8. William Milmoe, an individual, holds beneficial ownership of 10% of the $1,000,000 convertible debt (which is convertible into common stock as indicated in Table II) which are held by CDS Ventures of South Florida, LLC, the beneficial ownership of which is held by CD Financial, LLC of which William Milmoe holds 10% beneficial ownership.
9. William Milmoe, an individual, holds beneficial ownership of 10% of the $500,000 convertible debt (which is convertible into common stock as indicated in Table II) which are held by CDS Ventures of South Florida, LLC, the beneficial ownership of which is held by CD Financial, LLC of which William Milmoe holds 10% beneficial ownership.

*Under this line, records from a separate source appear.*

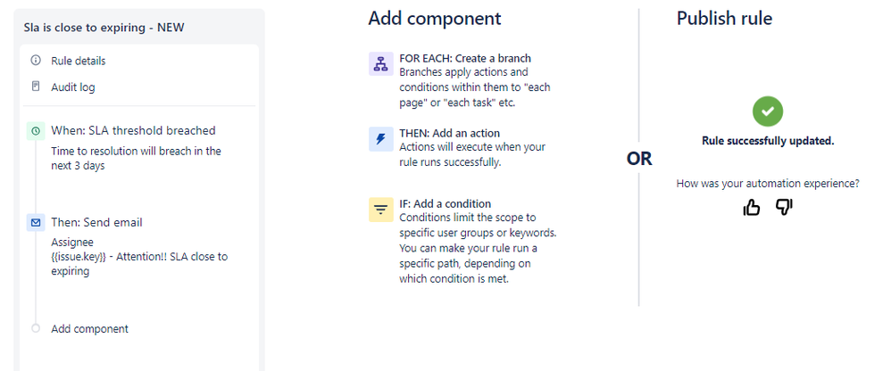
Task: Click the lightning bolt action icon
Action: point(381,139)
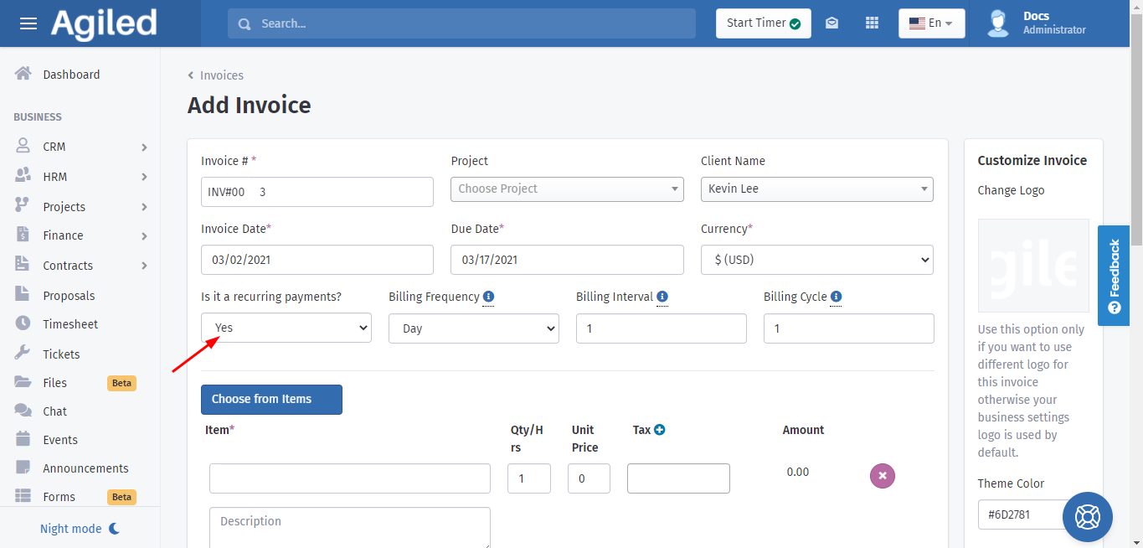
Task: Open the inbox envelope icon
Action: click(832, 23)
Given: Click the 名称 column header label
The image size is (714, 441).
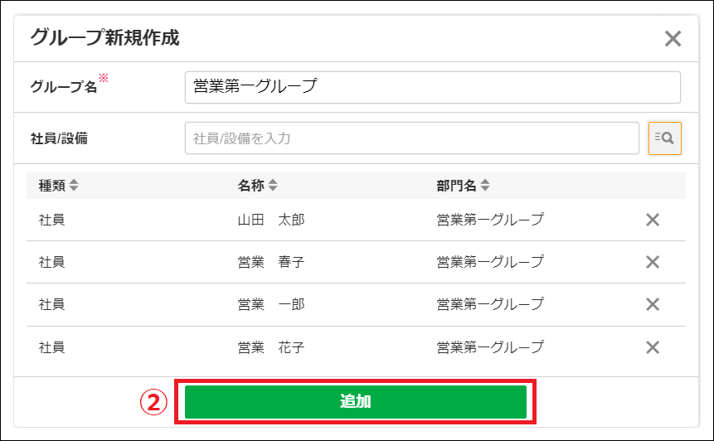Looking at the screenshot, I should click(x=251, y=185).
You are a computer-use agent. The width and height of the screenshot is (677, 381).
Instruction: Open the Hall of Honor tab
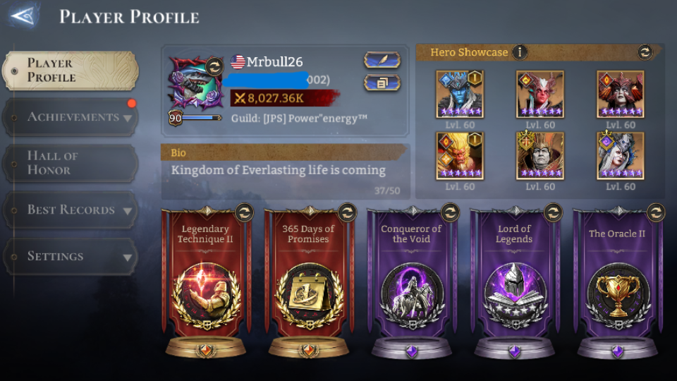point(71,163)
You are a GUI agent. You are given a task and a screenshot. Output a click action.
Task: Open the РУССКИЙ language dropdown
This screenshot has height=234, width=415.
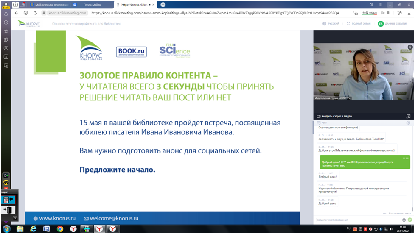click(x=331, y=24)
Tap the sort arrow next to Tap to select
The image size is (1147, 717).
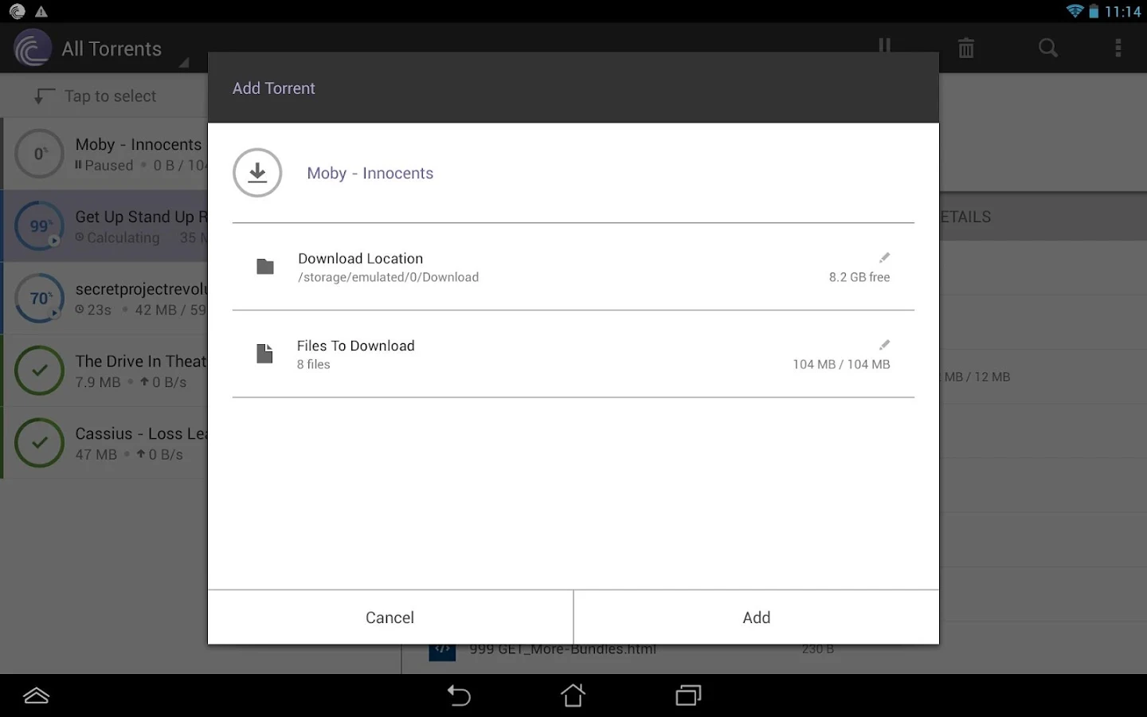click(45, 96)
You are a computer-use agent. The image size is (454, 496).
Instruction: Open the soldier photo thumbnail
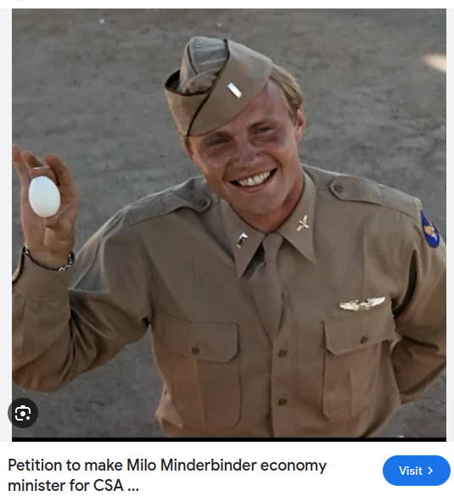pos(229,225)
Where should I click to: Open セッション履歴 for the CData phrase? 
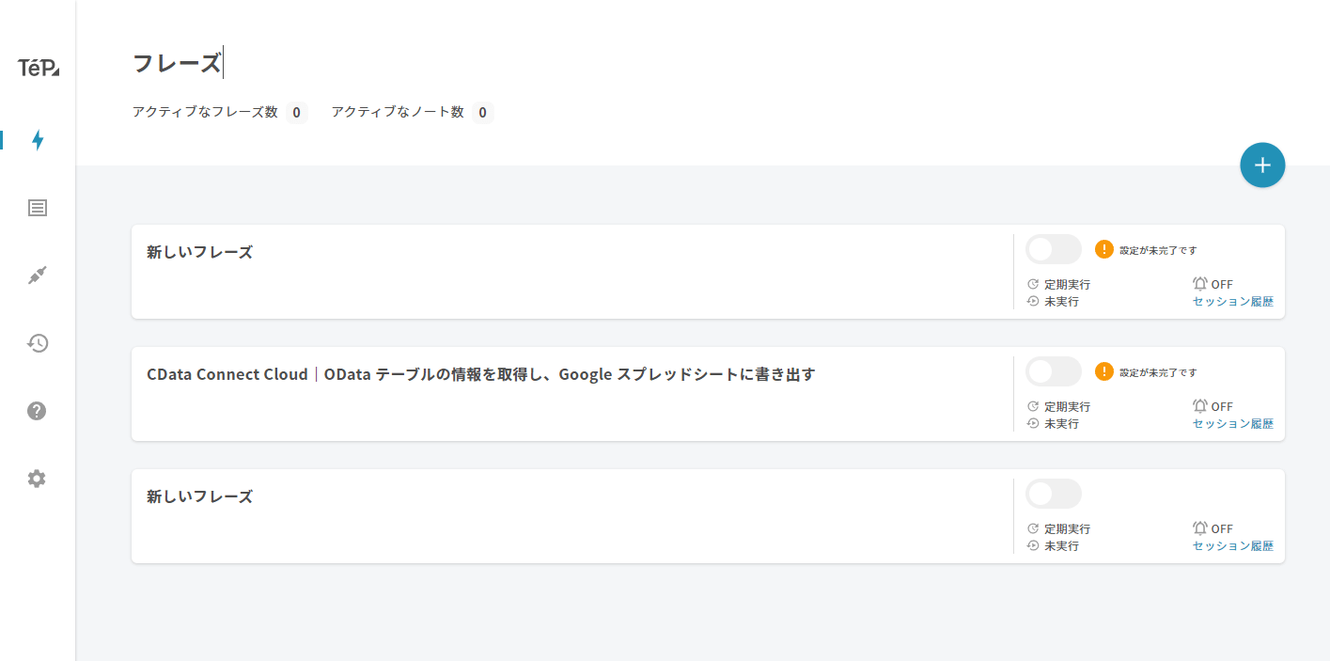pyautogui.click(x=1233, y=424)
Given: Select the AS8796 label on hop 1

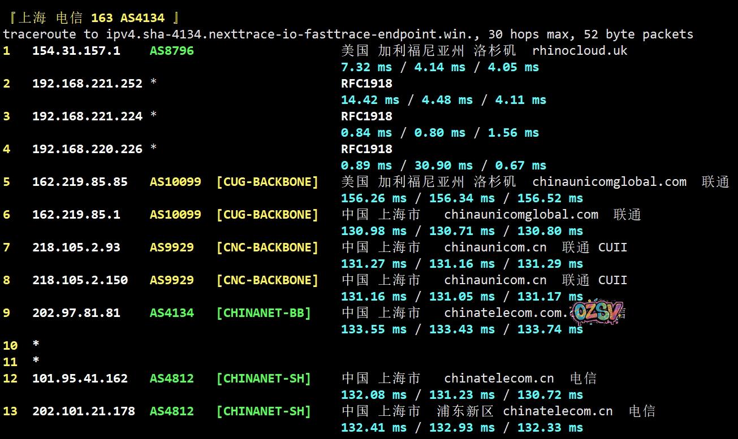Looking at the screenshot, I should [x=171, y=51].
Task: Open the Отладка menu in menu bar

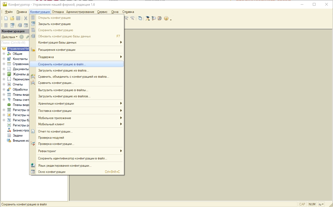Action: click(58, 12)
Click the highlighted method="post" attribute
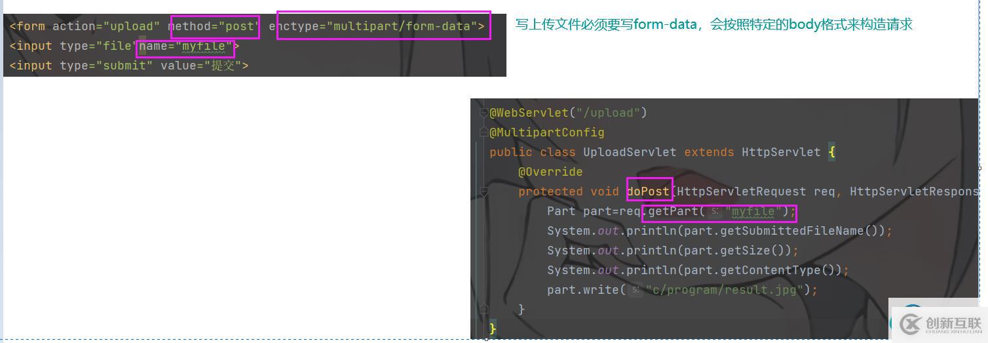 coord(214,26)
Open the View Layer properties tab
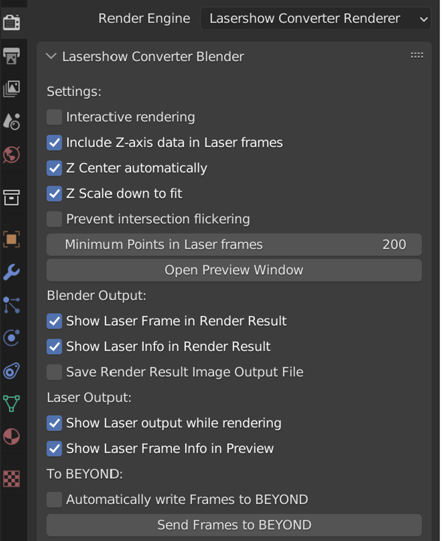The height and width of the screenshot is (541, 444). pos(12,88)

10. In total, William Milmoe is the beneficial owner of 16.505 shares of Series A Convertible Preferred Stock, convertible into a maximum of 206,313 shares of common stock, and he is also the beneficial owner of $550,000 of convertible debt, which at yesterday's market rate of $5.05 would be convertible into 108,911 shares of common stock. The two types of derivative securities totals into 315,224 shares of common stock.
/s/ Jan Norelid 01/07/2010
** Signature of Reporting Person Date
Reminder: Report on a separate line for each class of securities beneficially owned directly or indirectly.
* If the form is filed by more than one reporting person, see Instruction 4 (b)(v).
** Intentional misstatements or omissions of facts constitute Federal Criminal Violations See 18 U.S.C. 1001 and 15 U.S.C. 78ff(a).